→ **Text excerpt**:
╭──

(Listen to the radio version here.)
With the record number of Blue Jays passing through Duluth right now, I’m hearing a certain amount of squawking every day, from sunup till sundown. But on Tuesday, September 26, the jays sounded more agitated than usual, so I went out in the yard to check it out. Sure enough, there was a Barred Owl in one of my box elders.
The Blue Jays weren’t the only ones agitated because of the owl. Hairy and Downy Woodpeckers were also calling and darting by, and chickadees joined in a few times.
After a few minutes, the owl flew to a different box elder, this one above my suet feeder. The jays flew off, returning a couple of times in the next couple of hours, but were mostly in migration mode with other important things on their mind.
That second box elder tree has a large squirrel nest maybe 10 feet across from where the owl alighted, which is I think why one squirrel kept making anxious calls and inching up toward the owl. I don’t know if there are baby squirrels in the nest—it seems late in the season—but I don’t know why else a squirrel would approach so close to such a dangerous predator, coming less than three feet from the owl looking up toward the owl’s face, which really was at that moment looking directly toward the nest.
The squirrel inched back down and came up even closer to the owl from the rear.
It kept that up for at least 20 minutes, and if it didn’t manage to scare off the owl, neither did it end up as dinner.
BB the Pileated Woodpecker came by a few times, too. When he first arrived, he flew over the owl a couple of times, I think trying to intimidate the predator. The owl looked at him but stayed put. Then BB alighted on different branches, bobbing his head this way and that, staying focused on the owl even as he worked his way closer to the suet feeder.
Twice he flew off for a few minutes without eating, but when he came back the last time, while he was in agitated mode, a Downy Woodpecker went down to the feeder and started eating. I don’t know if BB saw that as a challenge or what, but he finally dropped down too. He sat in the feeder for about five minutes, but I don’t know how much food he ended up with—whenever I was looking, he was swinging his head back and forth in that same anxious way. We were in the middle of our own dinner so I couldn’t watch every second, but during the times I was watching, he didn’t take even a tiny morsel. He finally gave up and flew off.

╰──

Write out the passage about the Barred Owl word for word, between "That second box" and "toward the nest.", inclusive.

→ **Dataset extract**:
╭──

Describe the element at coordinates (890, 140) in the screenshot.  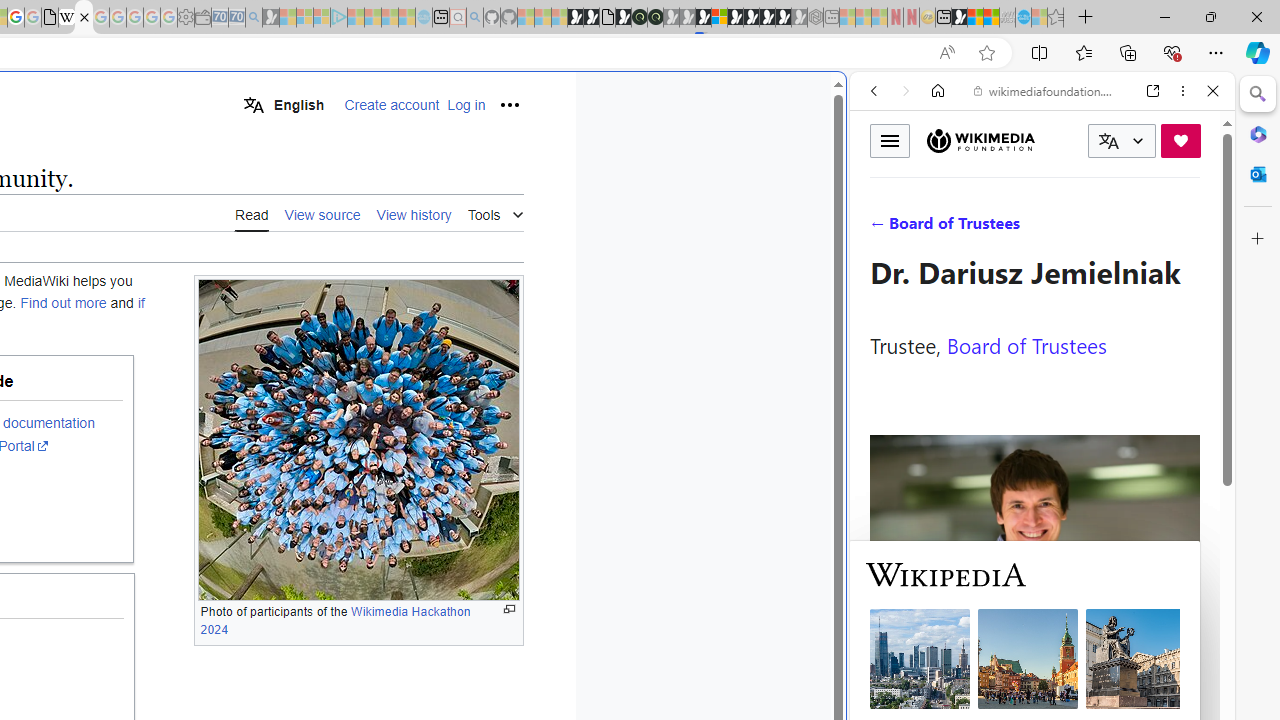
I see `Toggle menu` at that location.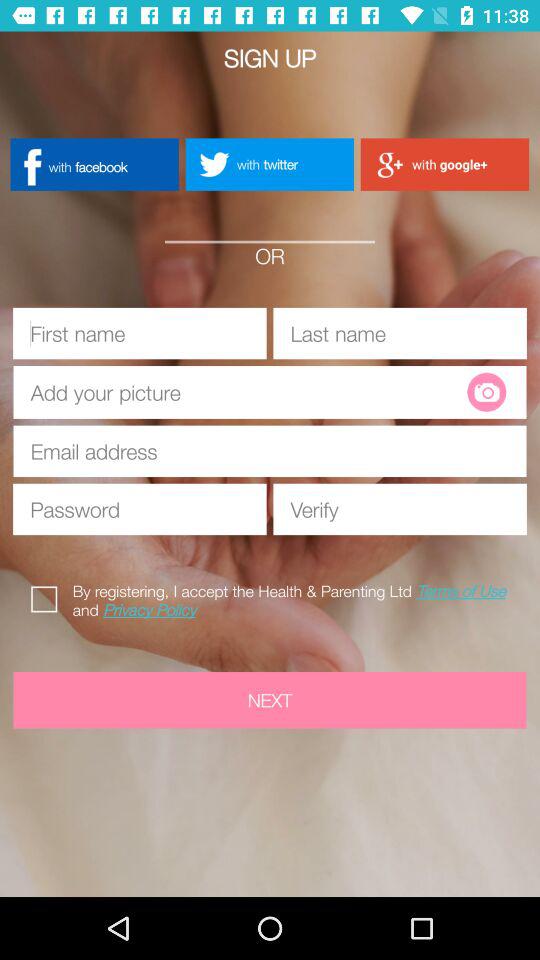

╰──
╭──

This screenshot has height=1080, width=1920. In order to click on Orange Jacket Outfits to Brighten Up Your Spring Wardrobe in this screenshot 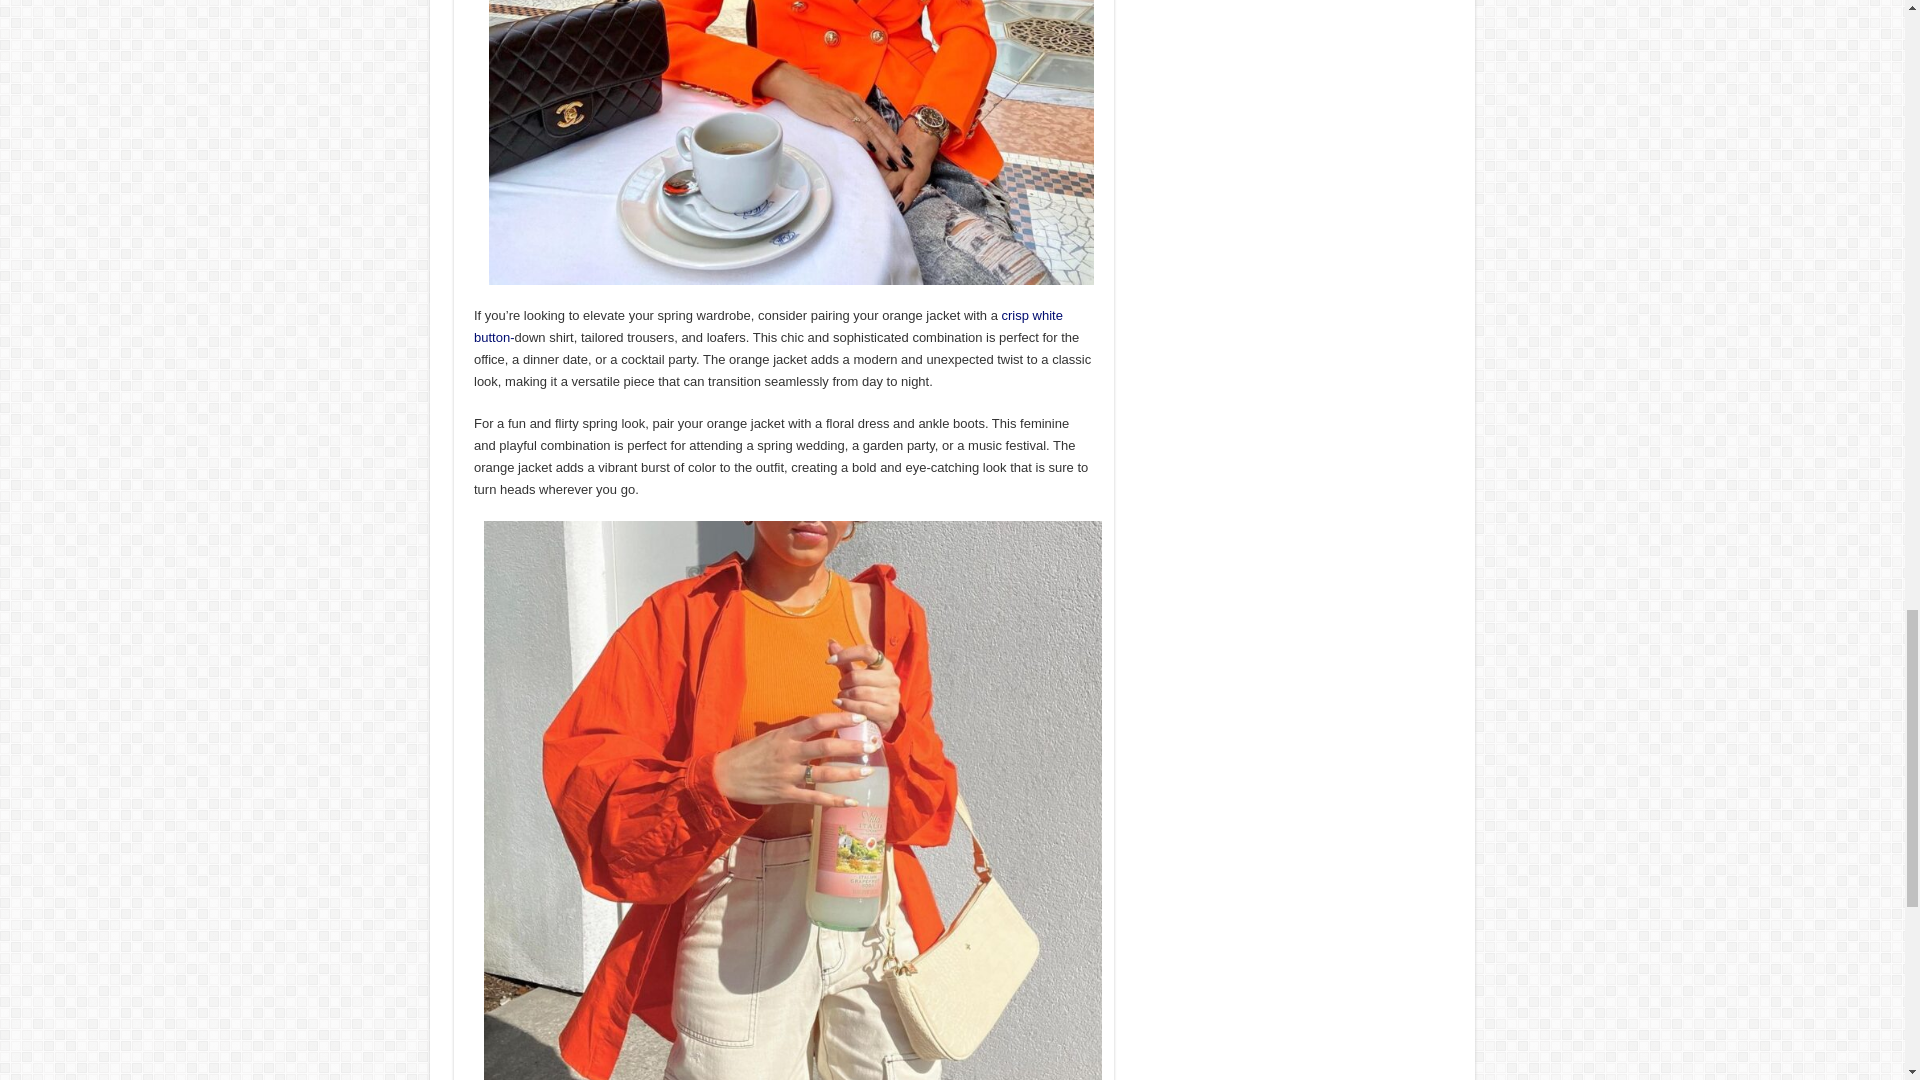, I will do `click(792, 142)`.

╰──

→ **Solution to this problem**:
That second box elder tree has a large squirrel nest maybe 10 feet across from where the owl alighted, which is I think why one squirrel kept making anxious calls and inching up toward the owl. I don’t know if there are baby squirrels in the nest—it seems late in the season—but I don’t know why else a squirrel would approach so close to such a dangerous predator, coming less than three feet from the owl looking up toward the owl’s face, which really was at that moment looking directly toward the nest.